The Transgender Ideology
In the final sections of this series we will examine the claim made by critics who believe we are witnessing a push to divide the public using the gender identity issue, specifically by promoting a narrative that transgender people and gender identity questions are much more prevalent than they actually are.
An exhaustive list of those promoting and benefiting financially from the various industries involved in transgender health services would include everyone from endocrinologists and surgeons, pharmaceutical companies producing hormones and puberty blockers, and various non-profits and foundations. We have named a few of the players in this brief 4-part series.
Strangely enough, some of the highly educated doctors appear to have convinced themselves what they are doing is genuinely for the health of the patient. In the Swedish documentary Trans TrainDoctor Olle Soder is interviewed about his work as an endocrinologist at Karolinska University Hospital. When discussing why he prescribed patients hormones and other treatments while knowing the potential consequences he said, “you must weigh the suffering the patients would go through without that treatment.” He also acknowledges he was giving out hormones without follow up on the long-term effects before lamenting, “well, these people are suffering and they are asking for help.”

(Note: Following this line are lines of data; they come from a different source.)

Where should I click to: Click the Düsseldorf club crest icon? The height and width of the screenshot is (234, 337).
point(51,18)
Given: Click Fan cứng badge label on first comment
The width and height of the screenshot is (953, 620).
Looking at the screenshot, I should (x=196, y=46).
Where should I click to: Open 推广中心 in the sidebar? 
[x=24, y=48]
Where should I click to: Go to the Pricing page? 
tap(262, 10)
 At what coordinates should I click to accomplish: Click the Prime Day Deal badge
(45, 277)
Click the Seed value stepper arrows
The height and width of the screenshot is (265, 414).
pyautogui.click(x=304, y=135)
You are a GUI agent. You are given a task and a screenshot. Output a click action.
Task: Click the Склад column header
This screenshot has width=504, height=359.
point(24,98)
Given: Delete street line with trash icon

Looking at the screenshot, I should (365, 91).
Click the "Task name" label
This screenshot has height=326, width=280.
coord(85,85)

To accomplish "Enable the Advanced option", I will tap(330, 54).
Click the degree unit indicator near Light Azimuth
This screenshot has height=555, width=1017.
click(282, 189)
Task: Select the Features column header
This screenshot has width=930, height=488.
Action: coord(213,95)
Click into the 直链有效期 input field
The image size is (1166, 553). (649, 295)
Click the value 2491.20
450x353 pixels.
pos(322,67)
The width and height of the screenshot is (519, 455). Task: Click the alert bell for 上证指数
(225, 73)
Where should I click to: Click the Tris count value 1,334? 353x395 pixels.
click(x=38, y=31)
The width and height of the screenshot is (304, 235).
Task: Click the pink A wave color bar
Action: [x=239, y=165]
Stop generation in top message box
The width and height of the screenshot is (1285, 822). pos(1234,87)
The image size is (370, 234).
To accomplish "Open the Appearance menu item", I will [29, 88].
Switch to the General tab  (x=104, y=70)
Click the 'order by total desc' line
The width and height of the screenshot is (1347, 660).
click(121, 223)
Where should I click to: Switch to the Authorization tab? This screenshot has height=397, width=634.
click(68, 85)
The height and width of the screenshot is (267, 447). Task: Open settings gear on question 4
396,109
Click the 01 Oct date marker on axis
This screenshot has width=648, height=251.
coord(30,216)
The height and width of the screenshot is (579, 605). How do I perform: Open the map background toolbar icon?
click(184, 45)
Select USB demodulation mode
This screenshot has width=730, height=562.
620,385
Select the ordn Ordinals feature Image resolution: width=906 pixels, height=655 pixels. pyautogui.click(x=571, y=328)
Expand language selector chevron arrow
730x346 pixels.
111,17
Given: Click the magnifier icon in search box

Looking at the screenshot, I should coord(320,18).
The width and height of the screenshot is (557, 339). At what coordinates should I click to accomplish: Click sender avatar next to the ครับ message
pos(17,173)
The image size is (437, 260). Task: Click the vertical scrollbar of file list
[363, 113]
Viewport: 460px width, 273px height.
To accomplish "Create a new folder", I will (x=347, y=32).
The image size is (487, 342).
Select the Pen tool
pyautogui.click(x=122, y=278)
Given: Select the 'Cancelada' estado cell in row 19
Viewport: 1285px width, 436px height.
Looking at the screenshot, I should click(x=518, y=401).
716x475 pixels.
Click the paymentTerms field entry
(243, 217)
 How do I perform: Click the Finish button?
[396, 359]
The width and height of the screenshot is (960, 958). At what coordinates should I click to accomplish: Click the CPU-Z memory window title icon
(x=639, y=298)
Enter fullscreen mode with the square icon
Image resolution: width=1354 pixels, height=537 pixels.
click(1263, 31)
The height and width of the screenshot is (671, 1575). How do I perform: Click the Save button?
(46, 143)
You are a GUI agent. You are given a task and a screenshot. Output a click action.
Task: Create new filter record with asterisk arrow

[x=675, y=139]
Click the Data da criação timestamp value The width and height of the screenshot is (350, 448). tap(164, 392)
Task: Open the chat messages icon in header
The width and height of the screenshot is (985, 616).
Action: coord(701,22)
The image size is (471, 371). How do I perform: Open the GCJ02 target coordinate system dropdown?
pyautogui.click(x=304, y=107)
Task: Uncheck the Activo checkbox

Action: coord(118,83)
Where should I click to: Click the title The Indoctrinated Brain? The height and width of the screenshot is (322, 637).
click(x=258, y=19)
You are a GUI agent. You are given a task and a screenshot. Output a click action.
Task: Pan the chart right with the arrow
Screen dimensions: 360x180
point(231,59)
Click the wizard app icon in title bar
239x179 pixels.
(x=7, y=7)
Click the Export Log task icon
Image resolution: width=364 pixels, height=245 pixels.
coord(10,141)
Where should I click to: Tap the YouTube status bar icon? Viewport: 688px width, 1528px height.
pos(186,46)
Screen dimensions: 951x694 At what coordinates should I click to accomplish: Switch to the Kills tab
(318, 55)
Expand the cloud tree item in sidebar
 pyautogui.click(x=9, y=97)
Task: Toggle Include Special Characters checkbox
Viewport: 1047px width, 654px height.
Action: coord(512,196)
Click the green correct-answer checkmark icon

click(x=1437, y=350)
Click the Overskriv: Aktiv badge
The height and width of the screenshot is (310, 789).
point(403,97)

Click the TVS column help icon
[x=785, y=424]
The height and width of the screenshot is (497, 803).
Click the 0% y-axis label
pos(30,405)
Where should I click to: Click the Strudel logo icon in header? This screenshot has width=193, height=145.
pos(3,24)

We also have the case of Dr. Deanna Adkins, a professor at Duke University School of Medicine and the director of the Duke Center for Child and Adolescent Gender Care. Dr. Adkins provided an expert testimony to a federal district court in North Carolina concerning a state law governing access to sex-specific restrooms. In her testimony, Dr. Adkins contradicted accepted biology and revealed an ideological bent by stating, “From a medical perspective, the appropriate determinant of sex is gender identity.” Dr. Adkins argued that gender identity is the preferred basis for determining the sex of an individual and “the only medically supported determinant of sex.” Adkins also claimed it was “counter to medical science” to use chromosomes, hormones, internal reproductive organs, and external genitalia to override someone’s chosen gender identity.
When examining the various players involved in the promotion of transgender treatments, we ought to distinguish between those who are benefiting financially from providing various health interventions to adults and children, and those who are benefiting from the promotion of transgender ideology itself. I believe these groups are separate but also occasionally their paths overlap. Both are involved in normalizing these dangerous procedures but their motivations and goals appear different.
For example, a doctor diagnosing a young adult with gender dysphoria may be genuinely stating their medical opinion without a bias or ideological motivation. At the same time, you also have teachers, parents, or family friends who may be motivated by an ideology that says gender is fluid, or — a term I am hearing more recently — gender-expansive. This distinction matters because the idea that every individual involved in the gender dysphoria-to-transgender pipeline is ideologically motivated is not currently supported by the evidence.